Kretschmer verwies auf die demokratischen Grundwerte seiner Partei und die systematische Verfassungsfeindlichkeit einzelner Strömungen innerhalb der AfD. „Die AfD ist keine normale Partei. Sie leugnet Grundpfeiler unserer freiheitlichen Demokratie“, so der CDU-Politiker. Er betonte, dass die Entscheidung für eine strikte Isolation nicht taktisch, sondern ethisch motiviert sei.

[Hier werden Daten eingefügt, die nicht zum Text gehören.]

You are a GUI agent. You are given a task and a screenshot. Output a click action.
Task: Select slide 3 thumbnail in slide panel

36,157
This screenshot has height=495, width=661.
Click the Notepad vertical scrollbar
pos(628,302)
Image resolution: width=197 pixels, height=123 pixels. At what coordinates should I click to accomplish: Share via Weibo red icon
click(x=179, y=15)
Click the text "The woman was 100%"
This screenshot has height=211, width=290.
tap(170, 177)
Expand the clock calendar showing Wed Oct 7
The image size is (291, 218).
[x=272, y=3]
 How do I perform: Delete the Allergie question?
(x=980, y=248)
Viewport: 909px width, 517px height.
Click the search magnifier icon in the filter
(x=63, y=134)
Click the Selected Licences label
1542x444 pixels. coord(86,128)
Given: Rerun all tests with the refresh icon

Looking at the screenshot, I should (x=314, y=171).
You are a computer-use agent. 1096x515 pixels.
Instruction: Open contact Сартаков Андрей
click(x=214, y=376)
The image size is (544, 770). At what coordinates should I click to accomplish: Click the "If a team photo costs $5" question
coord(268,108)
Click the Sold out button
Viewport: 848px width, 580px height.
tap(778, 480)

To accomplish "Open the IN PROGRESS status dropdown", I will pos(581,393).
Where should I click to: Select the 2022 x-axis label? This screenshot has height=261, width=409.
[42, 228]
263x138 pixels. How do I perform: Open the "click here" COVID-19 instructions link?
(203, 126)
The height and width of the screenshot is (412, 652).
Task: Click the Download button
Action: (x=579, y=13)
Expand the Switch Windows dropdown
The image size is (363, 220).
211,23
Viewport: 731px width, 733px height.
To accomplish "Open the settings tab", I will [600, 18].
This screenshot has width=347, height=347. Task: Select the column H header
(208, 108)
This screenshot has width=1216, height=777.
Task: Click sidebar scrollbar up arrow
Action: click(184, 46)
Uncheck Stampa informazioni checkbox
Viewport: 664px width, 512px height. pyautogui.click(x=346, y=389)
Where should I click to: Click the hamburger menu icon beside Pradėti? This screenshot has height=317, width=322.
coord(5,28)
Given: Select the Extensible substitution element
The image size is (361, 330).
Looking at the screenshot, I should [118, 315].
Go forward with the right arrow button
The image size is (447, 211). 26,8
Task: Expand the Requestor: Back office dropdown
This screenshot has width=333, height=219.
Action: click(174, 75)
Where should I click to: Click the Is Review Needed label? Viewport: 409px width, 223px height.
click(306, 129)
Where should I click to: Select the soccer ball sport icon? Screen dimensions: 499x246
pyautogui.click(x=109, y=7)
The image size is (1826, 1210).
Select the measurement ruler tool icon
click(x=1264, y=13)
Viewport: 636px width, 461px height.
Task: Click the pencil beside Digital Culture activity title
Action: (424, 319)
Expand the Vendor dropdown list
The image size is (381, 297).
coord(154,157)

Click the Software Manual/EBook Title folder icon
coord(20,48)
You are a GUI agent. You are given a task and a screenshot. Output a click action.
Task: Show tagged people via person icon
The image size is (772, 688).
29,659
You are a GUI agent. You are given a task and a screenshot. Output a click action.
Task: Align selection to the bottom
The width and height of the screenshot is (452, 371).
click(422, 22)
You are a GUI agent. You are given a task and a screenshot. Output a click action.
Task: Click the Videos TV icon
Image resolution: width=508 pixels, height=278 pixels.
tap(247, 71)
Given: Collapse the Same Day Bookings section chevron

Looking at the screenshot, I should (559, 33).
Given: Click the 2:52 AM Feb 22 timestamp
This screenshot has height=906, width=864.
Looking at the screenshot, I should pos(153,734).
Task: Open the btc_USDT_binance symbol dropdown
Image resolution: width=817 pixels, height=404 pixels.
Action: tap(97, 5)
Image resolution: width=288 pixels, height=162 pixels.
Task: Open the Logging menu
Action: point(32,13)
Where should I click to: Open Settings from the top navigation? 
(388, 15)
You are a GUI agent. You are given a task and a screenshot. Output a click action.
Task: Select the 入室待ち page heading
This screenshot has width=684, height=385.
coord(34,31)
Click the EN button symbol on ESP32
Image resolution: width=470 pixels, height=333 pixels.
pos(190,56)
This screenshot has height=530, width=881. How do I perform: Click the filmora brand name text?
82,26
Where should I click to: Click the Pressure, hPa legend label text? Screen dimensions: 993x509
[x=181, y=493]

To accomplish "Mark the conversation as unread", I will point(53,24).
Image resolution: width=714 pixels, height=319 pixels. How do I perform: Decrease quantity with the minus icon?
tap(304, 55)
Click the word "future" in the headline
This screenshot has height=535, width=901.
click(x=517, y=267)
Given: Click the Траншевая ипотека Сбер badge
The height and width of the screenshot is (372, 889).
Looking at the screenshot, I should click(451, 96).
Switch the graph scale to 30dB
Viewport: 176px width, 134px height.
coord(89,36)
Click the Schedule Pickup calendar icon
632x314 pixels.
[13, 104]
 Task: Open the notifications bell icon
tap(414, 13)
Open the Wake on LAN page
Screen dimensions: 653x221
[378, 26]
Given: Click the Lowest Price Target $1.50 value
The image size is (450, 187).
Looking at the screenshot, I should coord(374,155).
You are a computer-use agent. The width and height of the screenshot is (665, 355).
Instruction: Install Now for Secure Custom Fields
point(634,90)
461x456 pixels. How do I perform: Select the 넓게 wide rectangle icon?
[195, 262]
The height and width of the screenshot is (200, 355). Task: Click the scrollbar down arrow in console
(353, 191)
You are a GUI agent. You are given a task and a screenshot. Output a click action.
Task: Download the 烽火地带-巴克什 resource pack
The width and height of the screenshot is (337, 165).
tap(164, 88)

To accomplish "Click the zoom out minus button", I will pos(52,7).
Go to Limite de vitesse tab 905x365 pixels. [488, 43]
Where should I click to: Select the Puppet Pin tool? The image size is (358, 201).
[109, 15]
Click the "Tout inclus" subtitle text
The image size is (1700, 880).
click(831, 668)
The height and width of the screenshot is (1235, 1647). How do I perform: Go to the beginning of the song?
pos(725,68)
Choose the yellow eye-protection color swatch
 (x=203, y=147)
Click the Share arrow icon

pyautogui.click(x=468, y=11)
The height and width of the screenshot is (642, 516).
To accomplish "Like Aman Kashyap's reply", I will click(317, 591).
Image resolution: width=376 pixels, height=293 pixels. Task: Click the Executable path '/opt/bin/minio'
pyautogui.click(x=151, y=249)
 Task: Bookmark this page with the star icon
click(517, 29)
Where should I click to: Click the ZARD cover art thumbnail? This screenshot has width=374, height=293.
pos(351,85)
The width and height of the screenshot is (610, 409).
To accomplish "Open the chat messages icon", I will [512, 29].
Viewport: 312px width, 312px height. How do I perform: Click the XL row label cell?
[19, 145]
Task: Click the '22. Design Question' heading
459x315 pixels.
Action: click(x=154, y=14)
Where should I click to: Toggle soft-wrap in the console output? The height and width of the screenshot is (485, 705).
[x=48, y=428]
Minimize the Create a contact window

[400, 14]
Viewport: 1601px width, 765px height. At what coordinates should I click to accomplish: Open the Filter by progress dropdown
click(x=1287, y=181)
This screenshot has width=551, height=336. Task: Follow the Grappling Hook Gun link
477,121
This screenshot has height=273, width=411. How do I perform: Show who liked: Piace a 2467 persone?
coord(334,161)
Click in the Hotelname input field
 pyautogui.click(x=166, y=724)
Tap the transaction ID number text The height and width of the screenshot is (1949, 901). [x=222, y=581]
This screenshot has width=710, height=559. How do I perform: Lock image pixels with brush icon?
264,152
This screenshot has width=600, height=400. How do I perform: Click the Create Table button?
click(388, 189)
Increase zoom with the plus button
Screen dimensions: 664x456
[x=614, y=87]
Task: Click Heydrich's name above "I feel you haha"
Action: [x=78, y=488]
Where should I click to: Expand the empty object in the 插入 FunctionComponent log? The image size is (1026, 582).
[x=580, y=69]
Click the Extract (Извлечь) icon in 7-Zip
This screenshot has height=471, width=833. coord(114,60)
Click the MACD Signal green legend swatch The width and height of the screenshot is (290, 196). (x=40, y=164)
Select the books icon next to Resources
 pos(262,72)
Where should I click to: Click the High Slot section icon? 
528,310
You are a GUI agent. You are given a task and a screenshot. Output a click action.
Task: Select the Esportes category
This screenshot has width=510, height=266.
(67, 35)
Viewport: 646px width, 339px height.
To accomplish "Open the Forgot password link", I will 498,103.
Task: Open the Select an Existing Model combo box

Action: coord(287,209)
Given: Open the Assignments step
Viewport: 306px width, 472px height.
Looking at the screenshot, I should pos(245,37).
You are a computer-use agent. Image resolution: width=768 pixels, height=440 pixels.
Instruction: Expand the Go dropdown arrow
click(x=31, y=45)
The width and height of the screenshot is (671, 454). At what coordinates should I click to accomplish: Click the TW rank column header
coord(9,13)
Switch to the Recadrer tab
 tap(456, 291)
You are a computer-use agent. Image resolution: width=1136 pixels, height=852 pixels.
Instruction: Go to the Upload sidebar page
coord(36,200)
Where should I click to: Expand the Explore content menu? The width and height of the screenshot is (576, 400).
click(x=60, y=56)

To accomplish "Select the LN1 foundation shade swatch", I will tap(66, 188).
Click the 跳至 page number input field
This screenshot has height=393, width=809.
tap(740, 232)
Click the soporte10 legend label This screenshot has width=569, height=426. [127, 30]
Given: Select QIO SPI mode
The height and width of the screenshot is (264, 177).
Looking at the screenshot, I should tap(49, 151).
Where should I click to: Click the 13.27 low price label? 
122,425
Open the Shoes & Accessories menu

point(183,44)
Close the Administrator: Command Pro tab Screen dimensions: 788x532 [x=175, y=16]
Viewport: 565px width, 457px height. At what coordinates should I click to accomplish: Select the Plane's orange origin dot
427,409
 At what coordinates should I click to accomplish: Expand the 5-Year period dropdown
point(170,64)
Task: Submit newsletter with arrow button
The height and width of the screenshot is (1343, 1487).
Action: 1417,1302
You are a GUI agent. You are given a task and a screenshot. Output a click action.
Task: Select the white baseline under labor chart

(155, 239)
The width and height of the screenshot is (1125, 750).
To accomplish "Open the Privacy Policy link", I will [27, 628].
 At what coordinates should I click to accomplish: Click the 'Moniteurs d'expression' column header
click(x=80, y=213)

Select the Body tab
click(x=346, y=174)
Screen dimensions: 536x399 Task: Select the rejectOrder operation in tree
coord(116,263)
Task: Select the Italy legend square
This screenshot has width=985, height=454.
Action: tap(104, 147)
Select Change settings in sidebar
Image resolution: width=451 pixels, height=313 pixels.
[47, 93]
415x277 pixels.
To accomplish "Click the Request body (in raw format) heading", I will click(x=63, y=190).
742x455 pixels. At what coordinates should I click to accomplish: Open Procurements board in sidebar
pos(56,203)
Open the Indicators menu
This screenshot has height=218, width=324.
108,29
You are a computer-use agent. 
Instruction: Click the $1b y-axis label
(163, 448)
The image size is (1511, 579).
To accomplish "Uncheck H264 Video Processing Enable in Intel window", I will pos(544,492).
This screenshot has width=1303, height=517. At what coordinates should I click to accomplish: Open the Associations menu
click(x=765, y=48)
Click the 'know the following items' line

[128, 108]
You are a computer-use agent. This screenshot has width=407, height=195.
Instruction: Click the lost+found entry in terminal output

Die Äußerungen kommen zu einem Zeitpunkt, an dem die AfD in mehreren ostdeutschen Umfragen an die Spitze rückt – zuletzt in Sachsen-Anhalt. Kretschmer warnte jedoch davor, Erfolge der AfD allein durch strukturelle Faktoren wie regionale Wirtschaftsdaten zu erklären. Vielmehr sei es Aufgabe der demokratischen Mitte, Vertrauen zurückzugewinnen – ohne dabei Kompromisse bei grundlegenden Werten einzugehen.